Ted Gachot - January/February 2002
Food Arts presents the January/February 2002 Silver Spoon Award for sterling performance to Hugh Hardy, the distinguished architect who in his exuberant devotion to "the romance of public space" has exemplified the idea that a well-designed restaurant is not merely "evanescent scenery," congenial fly-paper for attracting hunt-and-peck crowds, but part of the enduring sinew of public life. His commitment, he says, is to "architecture that generates places that have basic values that survive."
There's an impish quality to Hardy that you might not expect from one of the country's most prominent architects whose twin talents for creating vibrant new buildings and transporting old ones into the present tense without loss of historical integrity continue to deluge him with awards from his peers. With an amused grin perpetually dawning over his face, he appears continually armed with a trove of well-balanced insights, generous overtures, and slightly mischievous remarks that have made him a favorite on the speaker's podium and national television.
Hardy's entrée to the world of restaurants was, not unlike that of many waiters, through the theater, early on working with scenic designer Jo Mielziner and Eero Saarinen on the construction of the Vivian Beaumont Theater at New York City's Lincoln Center. And after founding his own firm, Hardy Holzman Pfeiffer Associates in 1967, which planted spirited new buildings across the country, he would over time restore old Broadway jewels like the New Victory and New Amsterdam theaters and most recently Radio City Music Hall. Hardy's flair for the dramatic, feeling for history, and unflagging sense of the contemporary won him the job of revivifying The Rainbow Room atop Rockefeller Center, earning raves from both critics and customers. Other skyscraper aerie projects have included, after an earlier bombing, the rebirth of the now vanished Windows on the World and the just opened Equinox restaurant complex in Singapore. Conversely, his orange carpeted "grand entrance" staircase at the millennial Brasserie 8 1/2, descends curvaceously into a Manhattan skyscraper basement, to the photo op delight of event planners.

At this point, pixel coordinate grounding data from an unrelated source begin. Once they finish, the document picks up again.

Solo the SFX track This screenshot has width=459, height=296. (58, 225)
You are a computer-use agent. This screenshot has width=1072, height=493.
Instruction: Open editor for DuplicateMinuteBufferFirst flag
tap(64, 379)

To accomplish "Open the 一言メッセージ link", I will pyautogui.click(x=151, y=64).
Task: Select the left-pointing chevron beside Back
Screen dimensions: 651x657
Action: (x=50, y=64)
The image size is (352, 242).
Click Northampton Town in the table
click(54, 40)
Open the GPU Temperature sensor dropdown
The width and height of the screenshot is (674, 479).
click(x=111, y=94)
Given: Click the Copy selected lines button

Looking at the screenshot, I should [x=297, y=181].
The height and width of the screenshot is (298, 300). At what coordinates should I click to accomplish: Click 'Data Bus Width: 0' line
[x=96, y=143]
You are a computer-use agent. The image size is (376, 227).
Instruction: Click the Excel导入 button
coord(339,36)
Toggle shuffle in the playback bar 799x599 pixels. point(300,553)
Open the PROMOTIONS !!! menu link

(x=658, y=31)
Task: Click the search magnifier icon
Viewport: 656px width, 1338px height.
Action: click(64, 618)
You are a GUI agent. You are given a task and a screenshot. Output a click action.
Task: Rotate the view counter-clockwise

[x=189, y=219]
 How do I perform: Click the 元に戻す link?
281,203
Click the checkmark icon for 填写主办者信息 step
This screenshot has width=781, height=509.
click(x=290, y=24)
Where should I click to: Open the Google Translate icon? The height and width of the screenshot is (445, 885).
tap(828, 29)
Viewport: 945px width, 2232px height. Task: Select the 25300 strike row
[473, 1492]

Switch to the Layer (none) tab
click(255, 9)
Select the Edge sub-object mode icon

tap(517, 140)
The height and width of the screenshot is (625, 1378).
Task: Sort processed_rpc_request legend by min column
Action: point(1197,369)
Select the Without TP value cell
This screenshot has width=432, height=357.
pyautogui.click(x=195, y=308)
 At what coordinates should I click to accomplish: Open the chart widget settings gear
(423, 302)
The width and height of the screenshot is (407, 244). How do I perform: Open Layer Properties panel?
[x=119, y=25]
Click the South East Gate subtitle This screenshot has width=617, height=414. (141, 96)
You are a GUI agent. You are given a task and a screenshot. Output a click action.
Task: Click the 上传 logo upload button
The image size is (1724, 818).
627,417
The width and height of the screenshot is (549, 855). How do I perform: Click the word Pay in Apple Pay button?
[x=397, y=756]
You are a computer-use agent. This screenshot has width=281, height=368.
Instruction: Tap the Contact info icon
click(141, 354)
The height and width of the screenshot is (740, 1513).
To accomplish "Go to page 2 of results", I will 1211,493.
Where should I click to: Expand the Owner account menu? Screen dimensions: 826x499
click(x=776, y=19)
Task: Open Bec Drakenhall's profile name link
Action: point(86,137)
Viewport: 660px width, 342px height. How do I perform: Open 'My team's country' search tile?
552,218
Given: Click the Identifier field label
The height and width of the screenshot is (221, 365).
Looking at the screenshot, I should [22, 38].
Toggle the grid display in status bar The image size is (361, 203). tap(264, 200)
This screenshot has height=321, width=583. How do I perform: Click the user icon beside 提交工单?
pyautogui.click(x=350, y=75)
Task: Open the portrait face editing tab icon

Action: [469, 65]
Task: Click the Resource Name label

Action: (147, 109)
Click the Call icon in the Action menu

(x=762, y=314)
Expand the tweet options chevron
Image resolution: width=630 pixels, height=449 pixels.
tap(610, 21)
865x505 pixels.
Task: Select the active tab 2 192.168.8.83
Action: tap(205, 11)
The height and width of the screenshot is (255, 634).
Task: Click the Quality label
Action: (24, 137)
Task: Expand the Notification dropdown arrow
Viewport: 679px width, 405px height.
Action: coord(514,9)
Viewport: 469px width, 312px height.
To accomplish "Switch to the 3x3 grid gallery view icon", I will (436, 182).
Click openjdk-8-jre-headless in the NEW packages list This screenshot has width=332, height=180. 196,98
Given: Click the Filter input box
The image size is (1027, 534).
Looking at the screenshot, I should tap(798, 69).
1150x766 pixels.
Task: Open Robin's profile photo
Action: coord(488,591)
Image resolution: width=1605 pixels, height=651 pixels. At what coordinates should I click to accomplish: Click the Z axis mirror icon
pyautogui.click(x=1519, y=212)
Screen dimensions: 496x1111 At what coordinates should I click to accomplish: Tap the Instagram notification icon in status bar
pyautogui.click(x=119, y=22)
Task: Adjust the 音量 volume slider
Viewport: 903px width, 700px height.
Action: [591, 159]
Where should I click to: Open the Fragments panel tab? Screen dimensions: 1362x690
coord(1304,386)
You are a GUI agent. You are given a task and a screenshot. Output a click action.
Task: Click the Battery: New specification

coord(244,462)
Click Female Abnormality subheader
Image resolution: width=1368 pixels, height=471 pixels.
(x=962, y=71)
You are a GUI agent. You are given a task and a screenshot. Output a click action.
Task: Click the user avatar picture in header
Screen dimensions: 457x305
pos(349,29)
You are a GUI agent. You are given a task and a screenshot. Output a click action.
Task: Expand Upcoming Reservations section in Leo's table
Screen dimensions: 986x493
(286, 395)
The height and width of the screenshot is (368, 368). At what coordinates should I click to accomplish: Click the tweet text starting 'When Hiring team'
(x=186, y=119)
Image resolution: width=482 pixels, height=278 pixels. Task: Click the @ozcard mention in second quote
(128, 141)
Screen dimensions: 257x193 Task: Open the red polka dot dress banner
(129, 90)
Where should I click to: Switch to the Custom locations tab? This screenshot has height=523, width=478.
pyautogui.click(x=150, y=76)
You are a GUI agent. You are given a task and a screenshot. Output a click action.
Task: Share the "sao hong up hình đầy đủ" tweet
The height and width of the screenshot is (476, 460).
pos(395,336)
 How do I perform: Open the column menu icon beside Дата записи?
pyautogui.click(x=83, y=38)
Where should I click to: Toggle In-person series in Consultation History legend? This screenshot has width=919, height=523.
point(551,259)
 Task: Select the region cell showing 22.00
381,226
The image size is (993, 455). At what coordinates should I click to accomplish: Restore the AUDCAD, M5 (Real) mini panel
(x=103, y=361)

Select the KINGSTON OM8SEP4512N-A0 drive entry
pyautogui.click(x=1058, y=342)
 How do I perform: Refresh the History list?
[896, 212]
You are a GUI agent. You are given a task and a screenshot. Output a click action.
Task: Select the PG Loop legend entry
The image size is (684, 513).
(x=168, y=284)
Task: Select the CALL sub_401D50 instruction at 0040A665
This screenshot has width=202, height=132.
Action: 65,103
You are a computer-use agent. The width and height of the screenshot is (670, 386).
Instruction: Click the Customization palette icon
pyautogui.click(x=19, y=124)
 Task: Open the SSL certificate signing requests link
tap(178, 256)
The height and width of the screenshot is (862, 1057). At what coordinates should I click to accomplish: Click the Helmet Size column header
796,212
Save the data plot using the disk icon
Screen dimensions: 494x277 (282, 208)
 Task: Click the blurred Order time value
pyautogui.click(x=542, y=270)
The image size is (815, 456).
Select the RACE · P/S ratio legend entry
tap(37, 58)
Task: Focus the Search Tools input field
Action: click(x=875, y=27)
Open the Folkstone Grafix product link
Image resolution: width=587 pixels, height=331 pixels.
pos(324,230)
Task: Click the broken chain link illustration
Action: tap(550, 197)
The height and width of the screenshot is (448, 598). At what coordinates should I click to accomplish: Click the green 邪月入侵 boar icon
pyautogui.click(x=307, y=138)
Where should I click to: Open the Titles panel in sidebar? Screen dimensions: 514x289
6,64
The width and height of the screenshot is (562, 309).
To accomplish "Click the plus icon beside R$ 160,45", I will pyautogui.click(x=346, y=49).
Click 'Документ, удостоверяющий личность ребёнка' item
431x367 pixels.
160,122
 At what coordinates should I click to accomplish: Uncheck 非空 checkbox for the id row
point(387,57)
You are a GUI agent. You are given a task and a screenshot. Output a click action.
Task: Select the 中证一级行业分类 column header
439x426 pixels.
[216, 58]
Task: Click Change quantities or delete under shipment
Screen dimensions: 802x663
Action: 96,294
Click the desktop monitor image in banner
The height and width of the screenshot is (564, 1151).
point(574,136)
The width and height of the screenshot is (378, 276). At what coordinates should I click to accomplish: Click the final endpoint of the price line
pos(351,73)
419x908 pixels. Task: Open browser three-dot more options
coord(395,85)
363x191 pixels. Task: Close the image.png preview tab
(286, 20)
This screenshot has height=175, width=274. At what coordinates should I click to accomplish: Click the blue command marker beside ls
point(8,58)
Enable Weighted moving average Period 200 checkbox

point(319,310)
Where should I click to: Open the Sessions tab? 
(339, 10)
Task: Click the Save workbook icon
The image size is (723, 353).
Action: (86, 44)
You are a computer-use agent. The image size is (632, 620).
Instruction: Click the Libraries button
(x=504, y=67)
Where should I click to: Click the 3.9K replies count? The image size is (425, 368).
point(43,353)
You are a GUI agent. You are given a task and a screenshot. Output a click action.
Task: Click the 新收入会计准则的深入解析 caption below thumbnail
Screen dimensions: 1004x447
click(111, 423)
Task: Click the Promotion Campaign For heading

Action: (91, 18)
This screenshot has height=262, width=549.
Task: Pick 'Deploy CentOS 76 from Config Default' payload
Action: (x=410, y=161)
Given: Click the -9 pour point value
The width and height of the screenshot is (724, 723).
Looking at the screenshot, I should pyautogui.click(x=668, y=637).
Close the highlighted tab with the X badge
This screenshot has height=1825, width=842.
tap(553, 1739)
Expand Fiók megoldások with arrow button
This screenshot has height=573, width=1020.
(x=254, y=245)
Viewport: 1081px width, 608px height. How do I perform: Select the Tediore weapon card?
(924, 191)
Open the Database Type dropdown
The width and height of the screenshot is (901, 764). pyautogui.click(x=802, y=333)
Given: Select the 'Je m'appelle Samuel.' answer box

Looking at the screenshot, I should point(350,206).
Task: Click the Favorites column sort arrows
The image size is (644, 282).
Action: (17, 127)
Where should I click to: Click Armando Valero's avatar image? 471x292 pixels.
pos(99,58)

Knighted "Mr. New York" on national TV, Hardy is particularly lauded for reclaiming two municipal treasures from grim dereliction through the restaurant and cafe medium: Bridgemarket under the Queensboro Bridge vastness and Bryant Park Grill, a seemingly organic attachment to the New York Public Library.
In restoring historical places, Hardy believes that "you have to do it with a little wit and find a way to invite a new generation in. It's in the contrast of old and new and the other 'collisions' arising from an electric approach that create interest and give new life." And to remember always that restaurant design succeeds by making people "feel wonderful and look wonderful."